First in my time, first in my thoughts
Categories: Devotional, Prayer
Alexis Gamache joins the Cross Church School of Ministry from Little Rock, Ar. She is on the student/girls ministry track.
As Believers we know that we are in the midst of the sanctification process at all times. We know that even though we might not be aware of it, the Lord is always at work in our lives to make us look more like Him. I am currently in a season of life in which I am somewhat aware of an area of my life the Lord is working on.
Since graduating college and starting the School of Ministry one thing I’ve recognized is how much free time I used to have. Yes, there were papers and exams to complete and classes to attend, as well as working my part-time job, but I had a lot of extra time to do with how I desired. Most of the time I have to admit I did not use that time wisely. Now working eight to five and most nights having events or small groups to attend, I am very aware of how much time I used to have that I do not anymore.

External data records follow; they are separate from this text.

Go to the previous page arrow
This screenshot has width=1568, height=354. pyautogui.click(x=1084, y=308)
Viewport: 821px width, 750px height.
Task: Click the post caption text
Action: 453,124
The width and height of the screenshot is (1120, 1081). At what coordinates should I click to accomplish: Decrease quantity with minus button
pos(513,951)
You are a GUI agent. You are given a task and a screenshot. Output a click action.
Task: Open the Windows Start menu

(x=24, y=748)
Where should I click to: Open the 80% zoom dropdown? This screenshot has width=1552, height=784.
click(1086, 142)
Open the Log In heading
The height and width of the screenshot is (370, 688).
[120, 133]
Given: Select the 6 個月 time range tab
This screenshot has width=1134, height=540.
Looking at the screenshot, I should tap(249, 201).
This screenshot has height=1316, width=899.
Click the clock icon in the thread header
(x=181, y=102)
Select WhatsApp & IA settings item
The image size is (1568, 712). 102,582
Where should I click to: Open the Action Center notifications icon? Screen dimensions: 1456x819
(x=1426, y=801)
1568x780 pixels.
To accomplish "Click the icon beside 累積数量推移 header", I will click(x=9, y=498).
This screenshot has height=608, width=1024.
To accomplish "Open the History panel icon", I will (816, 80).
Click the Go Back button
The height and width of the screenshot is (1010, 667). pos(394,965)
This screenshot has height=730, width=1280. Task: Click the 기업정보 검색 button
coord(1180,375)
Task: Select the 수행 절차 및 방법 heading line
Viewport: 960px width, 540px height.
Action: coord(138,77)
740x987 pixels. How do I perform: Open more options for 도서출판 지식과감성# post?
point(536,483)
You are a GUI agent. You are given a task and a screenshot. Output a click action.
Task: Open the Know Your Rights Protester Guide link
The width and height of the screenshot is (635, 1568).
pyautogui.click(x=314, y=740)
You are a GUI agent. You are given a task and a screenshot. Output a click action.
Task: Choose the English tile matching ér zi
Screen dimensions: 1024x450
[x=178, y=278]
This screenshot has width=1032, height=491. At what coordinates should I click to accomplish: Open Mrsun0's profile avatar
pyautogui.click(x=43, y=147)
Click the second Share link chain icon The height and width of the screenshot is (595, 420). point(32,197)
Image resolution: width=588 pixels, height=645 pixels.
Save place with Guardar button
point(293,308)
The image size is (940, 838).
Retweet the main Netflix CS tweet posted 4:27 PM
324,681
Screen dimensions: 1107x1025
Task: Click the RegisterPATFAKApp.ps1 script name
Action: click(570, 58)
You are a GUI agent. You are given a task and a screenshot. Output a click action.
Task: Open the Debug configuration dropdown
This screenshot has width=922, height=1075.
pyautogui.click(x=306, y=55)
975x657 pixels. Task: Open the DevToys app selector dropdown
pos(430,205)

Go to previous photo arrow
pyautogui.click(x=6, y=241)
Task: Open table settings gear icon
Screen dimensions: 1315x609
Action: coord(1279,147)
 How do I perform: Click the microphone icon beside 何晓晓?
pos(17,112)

It would be pretty easy for me to sit back after work and watch Netflix and relax and then sleep in until seven every morning. But, since our mission trip to Africa the Lord has really placed it on my heart to put Him first. First in my time, first in my thoughts, first in my priorities, first in my gratefulness. We live in a busy world that never seems to slow, but in the midst of us running around chasing after the daily tasks, the Lord is sitting, waiting for us to come to Him, to lean on Him, to communicate with Him. I used to give the Lord my time before bed. This worked for a while and might work for others but I found myself giving Him my always exhausted, ready to sleep, self. I would read His word just enough to get by, not really grasping my reading, and then go into a time of prayer where I struggled to focus and to not drift into sleep.
I believe there are people who are perfectly capable of making their quiet time at night work and still put God first in their lives. I was just not one of those people. I needed to make a change. What this looks like practically for me is to wake up two hours before I have to be anywhere to give me plenty of time with the Lord so I do not feel rushed. This looks like me trying to turn to the Lord in times of distress instead of my friends or parents. This looks like me trying to put what God says about me before what the world says about me. This looks like me trying to be aware of the blessings from the Lord in all situations. All of these things are prefaced with the word “trying,” because I’m not always successful at doing these things. But I am trying and the Lord has blessed my efforts.